# Bayesian Prediction Machine Learning Modeling

This Jupyter Notebook is to take a deeper dive in to the Bayesian predictions for MLB games from 2015-2018. We are taking the output from the head_to_head.py python script and making some new feature additions that should help our algorithms perform better.

For a background reference, the Bayesian model (calculating a winning percentage based off of home / away performance and total winning percentages) returns roughly a 55% accuracy for each season. 

In [1]:
# Import the libraries 

import pandas as pd
import numpy as np
from datetime import datetime

from sklearn.ensemble import RandomForestClassifier
from sklearn.linear_model import LogisticRegression
from sklearn.neighbors import KNeighborsClassifier
from sklearn.svm import SVC

from sklearn.metrics import accuracy_score
from sklearn.cross_validation import train_test_split



In [3]:
# Import Data that is the output of the head_to_head.py script for seasons 2015-2018
HeadToHead_All = pd.read_excel('Bayesian Head to Head 2015-2018.xlsx')
HeadToHead_All.tail()

Unnamed: 0,Season,Date,HomeTeam,AwayTeam,HomeTeamTotalWins,HomeTeamTotalLosses,AwayTeamTotalWins,AwayTeamTotalLosses,HomeTeamHomeWins,HomeTeamHomeLosses,AwayTeamAwayWins,AwayTeamAwayLosses,HomeTeamBayesianWinningProb,AwayTeamBayesianWinningProb,HomeWinningProb,AwayWinningProb,WinningTeam,CorrectPrediction
9855,2018,2018-10-23,Boston Red Sox,Los Angeles Dodgers,115,56,99,75,59,26,50,37,0.823322,0.640777,0.562341,0.437659,Boston Red Sox,1.0
9856,2018,2018-10-24,Boston Red Sox,Los Angeles Dodgers,116,56,99,76,60,26,50,38,0.826996,0.631539,0.567005,0.432995,Boston Red Sox,1.0
9857,2018,2018-10-26,Los Angeles Dodgers,Boston Red Sox,99,77,117,56,49,38,56,30,0.623762,0.795918,0.439368,0.560632,Los Angeles Dodgers,0.0
9858,2018,2018-10-27,Los Angeles Dodgers,Boston Red Sox,100,77,117,57,50,38,56,31,0.630835,0.787595,0.444742,0.555258,Boston Red Sox,1.0
9859,2018,2018-10-28,Los Angeles Dodgers,Boston Red Sox,100,78,118,57,50,39,57,31,0.621736,0.791946,0.439799,0.560201,Boston Red Sox,1.0


In [5]:
# We are going to drop all of the rows that have NULL values because it contains records that are too early in the
# season for the Bayesian calculations to work correctly
HeadToHead_All.dropna(inplace=True)

## Create the game number of the series
I wanted to add in a few additional features to the dataset, including which game of the series it is.
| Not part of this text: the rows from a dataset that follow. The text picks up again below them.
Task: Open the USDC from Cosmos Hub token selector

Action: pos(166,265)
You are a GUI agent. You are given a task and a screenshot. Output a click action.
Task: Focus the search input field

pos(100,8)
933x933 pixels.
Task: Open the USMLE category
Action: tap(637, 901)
For example, if a team comes to play the Rockies for 4 games, I want to know which game of the 4 games series it is. It might help any algorithms with determing if there is a pattern of home teams winning the first game, or maybe it doesn't have any effect at all. Either way, not too difficult to throw it in

In [6]:
# Need to sort the games by Season, Home Team, Date, and Away Team for our algorithm to work
series_df = HeadToHead_All.sort_values(['Season','HomeTeam', 'Date','AwayTeam'])

In [7]:
i = 0

series_vals = []

for game_idx, (season, date, HomeTeam, AwayTeam) in zip(list(series_df.index)
                                                        , series_df[['Season','Date','HomeTeam','AwayTeam']].values
                                                       ):
    
    # If it is the very first value, it won't have any previous teams, so it will have to be the first series game
    if i == 0:
        series_game_num = 1
        
        
    else:
        current_away_team = AwayTeam
        current_home_team = HomeTeam
        
        # Want to see what the previous home / away teams were in the last record to see if 
        # it is the same series or a new series
        prev_away_team = series_df.loc[prev_game_idx]['AwayTeam']
        prev_home_team = series_df.loc[prev_game_idx]['HomeTeam']
        
        # If it is the same series
        if current_away_team == prev_away_team and current_home_team == prev_home_team:
            series_game_num += 1
        # If it is a new series
        else:
            series_game_num = 1
    
    prev_game_idx = game_idx
    series_vals.append(series_game_num)
    i +=1


In [8]:
series_df['SeriesGameNum'] = series_vals

In [9]:
# Make sure it worked by taking a sample
series_df[series_df['HomeTeam'] == 'Colorado Rockies'][
    ['Season','Date','HomeTeam','AwayTeam','SeriesGameNum']].head(15)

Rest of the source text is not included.